The Inverse Review

Free Guy is the best original sci-fi movie of 2021. That’s a pretty low bar.

The first big original blockbuster of the year isn’t particularly original, but it’s still a lot of fun.

by Jake Kleinman

Ryan Reynolds is a franchise unto himself. Even when he’s not starring in recognizable IP like Marvel and Pokémon, fans know exactly what they’re getting from one of the actor’s big-screen vehicles: reliable action-comedy with an adjustable edge.

So while critics and fans may celebrate Free Guy as one of the only original stories to come out of a major studio in 2021, it’s not like Disney is taking a huge risk by releasing it. Even out of his Deadpool suit, Reynolds is still the same charming, bankable white guy who knows his way around a dirty joke.

Of course, Free Guy is more than just its star, but whether the movie would exist without him is up for debate. (Director Shawn Levy originally rejected the script before Reynolds pitched it to him directly.)

That’s not to discredit the rest of Free Guy’s impressively stacked cast or the surplus of visual wizardry that brings it all together. This is a movie overflowing with great comedic actors — Jodie Comer! Taika Waititi! Lil Rel Howery! Channing Tatum (in a dance-heavy cameo)! — and impressive CGI set pieces.

• _Written task A_: According to the Free Guy review, who originally rejected the script before Reynolds pitched it to him directly?
• _Written task B_: Rewrite the Free Guy review from "That’s not to" up to and including "CGI set pieces.", replacing "cast" with "ensemble".
These lines come from a separate source.

(Target pointing data)
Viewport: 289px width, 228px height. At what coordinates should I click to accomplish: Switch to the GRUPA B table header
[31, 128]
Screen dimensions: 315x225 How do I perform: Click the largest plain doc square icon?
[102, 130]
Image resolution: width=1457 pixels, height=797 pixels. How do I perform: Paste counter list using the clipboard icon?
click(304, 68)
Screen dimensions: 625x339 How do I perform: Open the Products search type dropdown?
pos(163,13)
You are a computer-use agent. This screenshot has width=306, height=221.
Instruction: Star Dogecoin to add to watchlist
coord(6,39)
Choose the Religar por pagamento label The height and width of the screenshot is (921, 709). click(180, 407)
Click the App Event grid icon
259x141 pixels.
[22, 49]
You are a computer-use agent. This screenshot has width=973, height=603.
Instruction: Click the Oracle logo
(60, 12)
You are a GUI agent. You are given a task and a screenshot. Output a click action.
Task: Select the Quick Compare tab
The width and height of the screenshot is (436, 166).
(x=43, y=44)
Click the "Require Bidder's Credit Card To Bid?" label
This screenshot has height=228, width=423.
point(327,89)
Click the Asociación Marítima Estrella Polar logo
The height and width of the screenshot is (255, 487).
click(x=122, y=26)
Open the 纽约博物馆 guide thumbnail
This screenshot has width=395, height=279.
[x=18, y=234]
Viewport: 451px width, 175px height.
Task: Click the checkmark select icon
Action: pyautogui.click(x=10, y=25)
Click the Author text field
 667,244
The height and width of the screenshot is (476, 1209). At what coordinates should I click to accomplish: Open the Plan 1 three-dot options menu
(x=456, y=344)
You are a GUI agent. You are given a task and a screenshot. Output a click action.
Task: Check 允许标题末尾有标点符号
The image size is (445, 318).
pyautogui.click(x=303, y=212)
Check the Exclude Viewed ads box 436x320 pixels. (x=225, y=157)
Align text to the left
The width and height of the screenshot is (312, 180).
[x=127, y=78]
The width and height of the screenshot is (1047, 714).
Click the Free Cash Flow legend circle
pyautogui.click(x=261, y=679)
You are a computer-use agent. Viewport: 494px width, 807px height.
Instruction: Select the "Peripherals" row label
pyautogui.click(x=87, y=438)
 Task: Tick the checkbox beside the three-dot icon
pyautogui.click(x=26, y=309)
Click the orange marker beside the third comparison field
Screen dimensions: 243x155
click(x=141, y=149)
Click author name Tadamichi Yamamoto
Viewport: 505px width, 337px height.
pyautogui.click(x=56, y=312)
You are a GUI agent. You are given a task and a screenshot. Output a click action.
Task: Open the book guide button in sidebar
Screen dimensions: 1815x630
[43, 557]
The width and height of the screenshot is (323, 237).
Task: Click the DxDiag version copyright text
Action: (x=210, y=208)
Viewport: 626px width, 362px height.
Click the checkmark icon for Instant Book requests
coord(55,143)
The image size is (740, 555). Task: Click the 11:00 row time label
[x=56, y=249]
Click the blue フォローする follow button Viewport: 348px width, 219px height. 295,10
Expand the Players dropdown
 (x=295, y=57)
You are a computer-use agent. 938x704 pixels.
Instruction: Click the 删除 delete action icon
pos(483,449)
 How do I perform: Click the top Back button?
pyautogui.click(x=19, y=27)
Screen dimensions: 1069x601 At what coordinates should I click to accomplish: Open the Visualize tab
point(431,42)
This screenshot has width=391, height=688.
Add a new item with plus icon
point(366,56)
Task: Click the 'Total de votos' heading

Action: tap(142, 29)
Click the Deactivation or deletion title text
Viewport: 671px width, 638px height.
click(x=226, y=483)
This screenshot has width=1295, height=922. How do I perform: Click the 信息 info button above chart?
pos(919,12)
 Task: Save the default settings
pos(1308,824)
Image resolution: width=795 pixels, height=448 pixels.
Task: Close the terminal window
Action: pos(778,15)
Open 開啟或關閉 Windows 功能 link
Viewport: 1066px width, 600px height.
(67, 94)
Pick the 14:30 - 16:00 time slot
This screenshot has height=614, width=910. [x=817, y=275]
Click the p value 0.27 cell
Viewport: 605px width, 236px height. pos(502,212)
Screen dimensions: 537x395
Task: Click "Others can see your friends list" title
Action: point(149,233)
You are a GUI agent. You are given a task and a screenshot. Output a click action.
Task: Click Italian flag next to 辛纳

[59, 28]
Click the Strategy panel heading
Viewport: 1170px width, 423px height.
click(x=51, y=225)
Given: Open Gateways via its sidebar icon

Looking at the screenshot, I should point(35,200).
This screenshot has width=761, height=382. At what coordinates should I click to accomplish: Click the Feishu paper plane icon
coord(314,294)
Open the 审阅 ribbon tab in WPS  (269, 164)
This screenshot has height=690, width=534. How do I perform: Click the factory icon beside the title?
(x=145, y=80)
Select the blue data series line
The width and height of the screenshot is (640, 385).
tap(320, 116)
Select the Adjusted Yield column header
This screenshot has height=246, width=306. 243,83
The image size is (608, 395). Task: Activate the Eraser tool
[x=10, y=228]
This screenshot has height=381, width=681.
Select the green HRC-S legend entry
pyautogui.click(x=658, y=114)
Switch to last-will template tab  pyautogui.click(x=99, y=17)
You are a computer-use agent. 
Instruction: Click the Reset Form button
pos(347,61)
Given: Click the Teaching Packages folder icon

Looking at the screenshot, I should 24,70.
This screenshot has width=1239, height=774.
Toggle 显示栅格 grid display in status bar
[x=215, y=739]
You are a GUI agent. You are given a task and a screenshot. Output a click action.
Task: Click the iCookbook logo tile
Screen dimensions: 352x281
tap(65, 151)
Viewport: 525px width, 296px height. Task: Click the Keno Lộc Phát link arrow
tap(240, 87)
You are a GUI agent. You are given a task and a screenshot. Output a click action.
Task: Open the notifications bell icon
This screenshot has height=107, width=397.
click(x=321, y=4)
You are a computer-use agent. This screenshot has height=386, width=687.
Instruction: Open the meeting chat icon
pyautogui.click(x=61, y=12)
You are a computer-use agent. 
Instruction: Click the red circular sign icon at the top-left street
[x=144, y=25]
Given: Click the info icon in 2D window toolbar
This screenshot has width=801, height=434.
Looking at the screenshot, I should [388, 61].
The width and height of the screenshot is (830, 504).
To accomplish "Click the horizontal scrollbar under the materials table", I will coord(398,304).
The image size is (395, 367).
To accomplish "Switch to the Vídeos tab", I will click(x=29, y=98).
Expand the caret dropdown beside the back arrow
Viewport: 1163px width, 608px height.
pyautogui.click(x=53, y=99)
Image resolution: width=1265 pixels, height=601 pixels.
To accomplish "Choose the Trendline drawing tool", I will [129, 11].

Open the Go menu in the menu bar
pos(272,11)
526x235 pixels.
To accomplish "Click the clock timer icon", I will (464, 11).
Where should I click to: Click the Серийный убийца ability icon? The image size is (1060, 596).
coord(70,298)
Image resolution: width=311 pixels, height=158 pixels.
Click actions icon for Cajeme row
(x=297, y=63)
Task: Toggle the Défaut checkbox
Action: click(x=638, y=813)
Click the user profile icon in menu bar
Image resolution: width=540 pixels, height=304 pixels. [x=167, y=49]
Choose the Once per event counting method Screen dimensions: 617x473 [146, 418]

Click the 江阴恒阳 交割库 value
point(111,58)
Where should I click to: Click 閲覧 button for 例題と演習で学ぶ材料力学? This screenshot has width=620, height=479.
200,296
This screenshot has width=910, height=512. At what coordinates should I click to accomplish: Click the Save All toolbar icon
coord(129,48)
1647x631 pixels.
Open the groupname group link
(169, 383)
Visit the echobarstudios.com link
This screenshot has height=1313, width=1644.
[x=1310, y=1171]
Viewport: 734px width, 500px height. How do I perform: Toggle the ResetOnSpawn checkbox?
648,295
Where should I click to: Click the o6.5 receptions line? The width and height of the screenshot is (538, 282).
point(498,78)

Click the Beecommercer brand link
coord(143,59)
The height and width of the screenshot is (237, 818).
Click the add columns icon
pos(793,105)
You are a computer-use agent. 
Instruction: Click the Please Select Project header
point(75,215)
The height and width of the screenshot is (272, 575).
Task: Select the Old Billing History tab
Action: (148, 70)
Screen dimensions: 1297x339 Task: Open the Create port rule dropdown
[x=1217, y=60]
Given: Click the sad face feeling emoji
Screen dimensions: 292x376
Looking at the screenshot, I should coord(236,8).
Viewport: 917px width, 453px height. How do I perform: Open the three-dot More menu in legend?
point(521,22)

• _Worked solution A_: Director Shawn Levy.

• _Worked solution B_:
That’s not to discredit the rest of Free Guy’s impressively stacked ensemble or the surplus of visual wizardry that brings it all together. This is a movie overflowing with great comedic actors — Jodie Comer! Taika Waititi! Lil Rel Howery! Channing Tatum (in a dance-heavy cameo)! — and impressive CGI set pieces.